Someone nominated my blog at Circle Of Moms under the Top 25 Pregnancy Journals. I'm not sure who it was, but I took a look today and I'm actually in the running at #23. So if you'd like to take a quick second, click here, mossy on down the list a tad, and vote for I Should Be Doing Laundry... that would be neato. Thanks!
So since, apparently my journal has anonymously been named a 'pregnancy journal', I thought I'd sum up my experience carrying baby #2 (Levi) this time around, thus far.
I spent most of these weeks in the fetal position on the couch while praying that my almost-two-year-old at the time could pretty much fend for herself. Morning sickness my buttocks! It was all day sickness, every single day sickness.
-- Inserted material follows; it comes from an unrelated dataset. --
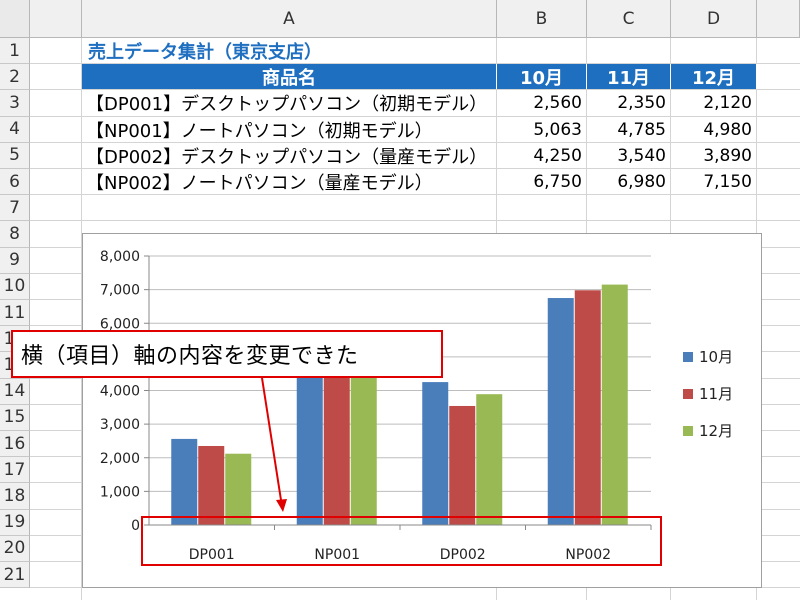 The height and width of the screenshot is (600, 800). I want to click on y-tick-label: 2,000, so click(120, 459).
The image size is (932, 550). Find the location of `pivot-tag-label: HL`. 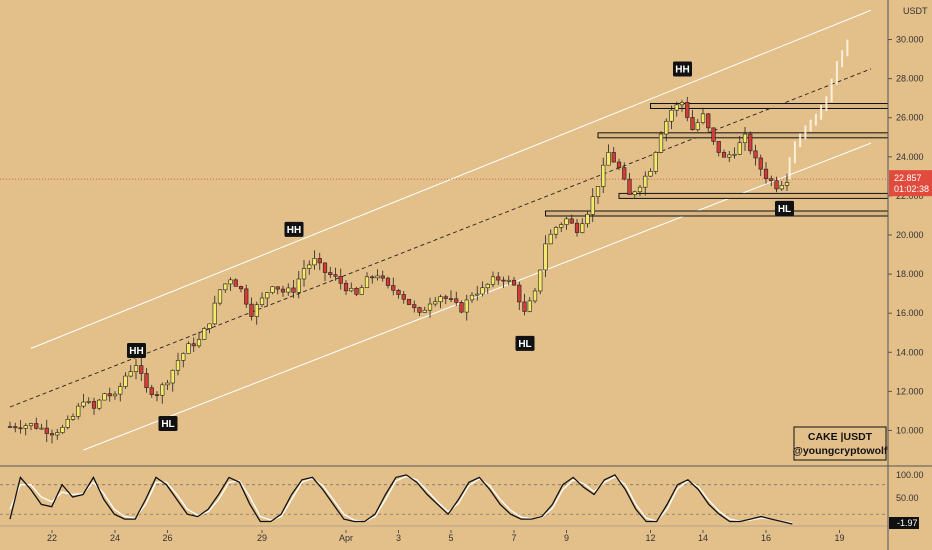

pivot-tag-label: HL is located at coordinates (168, 424).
The smells, tastes, and even the sight of some things left me running for the bathroom dry-heaving (which is way worse than actually vomiting to me.). I experienced a little sickness with Gracie, but nothing like this. (Everyone, their mother & their cat at this point was convinced I was having a boy. Apparently Old Wives Tales NEVER die).
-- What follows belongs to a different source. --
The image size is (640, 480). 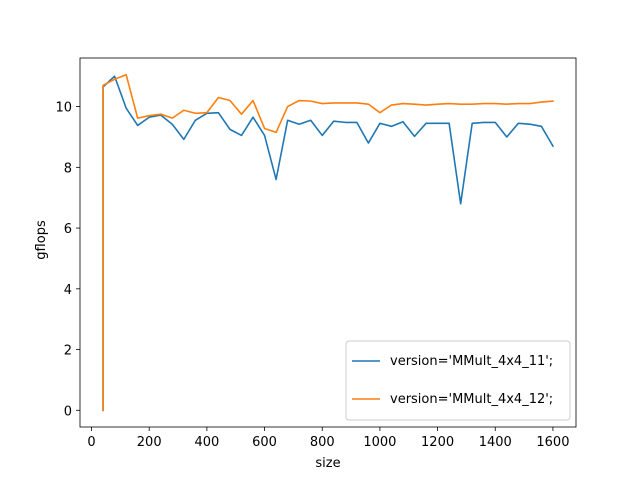 What do you see at coordinates (380, 442) in the screenshot?
I see `x-tick-label: 1000` at bounding box center [380, 442].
I'm feeling Ahhh- MAZING!!! at this point. I could stay pregnant all my life if needed be (I jumped the gun a little bit). I felt great. I'd seriously forget I was even pregnant until my growing belly got in the way of something/someone, or when people had to remind me to 'not pick that up!!'. I'm a very do-it-myself kind of girl. I don't like that feeling of being handicapped from doing something I can normally do on my own.
Third Trimester (My Armageddon?):
I am soo over it. This is my last pregnancy, and at first I was a little sad I'd be experiencing all this for the very last time. Yea. That feeling is now out. the. window. I feel fat, I feel tired, I feel like I'm 80 years old. At night I try and hold my bladder as long as I can to keep from having to get out of bed. I'm not sleeping well, and I've got one (going on two now) pinched static nerve, which at times makes it hard to even sit still. I am convinced that if I was not a SAHM right now, I'd have to go start my leave of absence right now. And my doctor says my tummy is measuring bigger than average. BUT! Aside from the pain and extreme low-self esteem I'm experiencing this trimester, feeling those kicks and tumbles that my little dude in there is doing... makes all the pain worth it. Remembering what it's like to hold Grace for the first time, and now actually knowing how it's like to see your child and love them unconditionally at first sight... yep. All. Worth. It. I would do it a million more times for Grace if I had to. And I know I'll feel the same way about my little boy.